第百六十六話 どっちが好み?
その仲の良さ故か、俺を挟んで何やら反目するのは気分が悪くないという謎の温かみを持っていた。日頃から喧嘩は少ない2人のため、珍しいこともあるんだなと、親的立場で仲裁もせずに微笑ましく見守る。
170と150前半の身長。どちらも睥睨する様はカッコよくも可愛くも映る。身長に関係ないように、豊満な胸を持つシルヴィアに対して、比べてしまえば小さいとしか見えなくなるルミウ。
どっちもありだな……。
なんて思っていると、それを気取ったかのようにギロッと、その何を考えてるか読めないようなジト目を更に細めて睥睨する相手を変えてくる。殺意はないのに殺気は飛ばされてる気がする。
なんでこういう時だけ……。
謎に俺にだけ察知能力が高いのは、常に俺がルミウに対してカマチョしているからなのだろうが、それでも慣れたとしても、俺の考えを読み解くことに特化し過ぎている。
エアーバーストがあるとしても、緻密な操作が出来たとしても。
「イオナはルミーと私、どっちの容姿が好き?」
突然の地獄の質問。よく聞く究極の二択という悩まされる選択肢の問題。それを遥かに凌駕する、今この場でどちらかを選べば必ずどちらかから短刀で刺されるのは間違いない、これぞ本当の究極の質問である。
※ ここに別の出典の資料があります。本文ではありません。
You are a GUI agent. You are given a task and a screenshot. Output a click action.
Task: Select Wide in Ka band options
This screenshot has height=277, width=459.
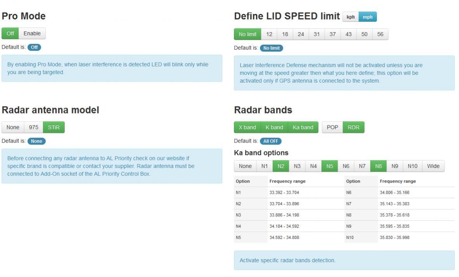tap(433, 166)
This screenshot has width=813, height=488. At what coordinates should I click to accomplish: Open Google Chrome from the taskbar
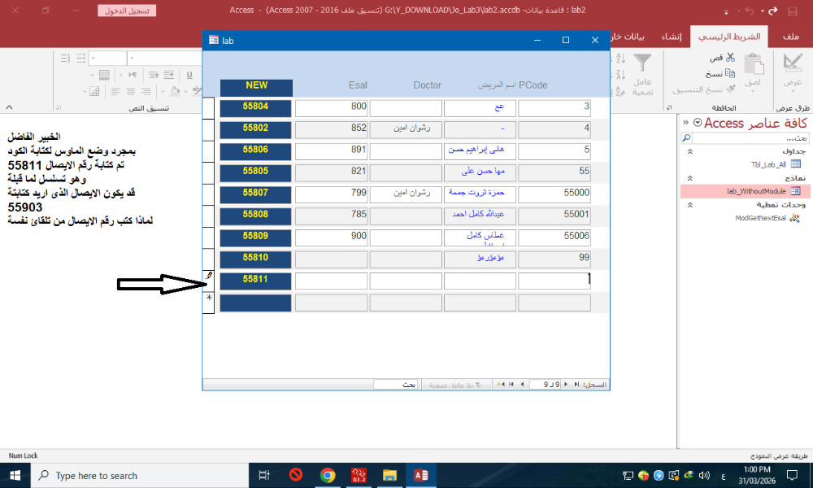coord(328,475)
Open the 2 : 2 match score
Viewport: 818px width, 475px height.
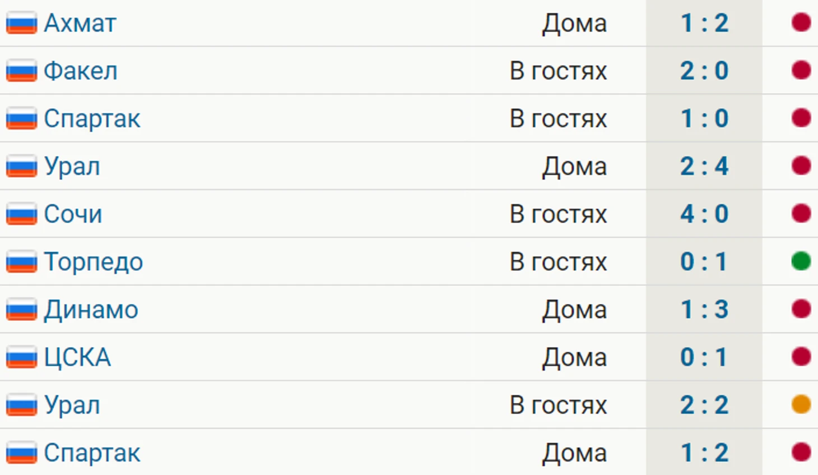click(x=704, y=404)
女性の容姿問題はシビアだ。一歩踏み間違えると、その瞬間、気派をも貫通する鋭利なナイフを込めた地雷が爆発する。慎重に、そして何よりも、お互いを傷つけない答えが望まれる。いや、女性からしたらどちらかが傷つくことを願っているのだろうが。
俺だけ傷ついて2人助けるか、俺と片方を助けて1人傷つけるか。まさに他力本願の人殺しだ。命令に逆らえないのが大きなポイント。
ルミウとシルヴィア。俺を殺せる可能性のある唯一のコンビ。ルミウに関しては一騎討ちで10秒以内に倒せないと、厄介になる相手なので、今この状況は背水の陣。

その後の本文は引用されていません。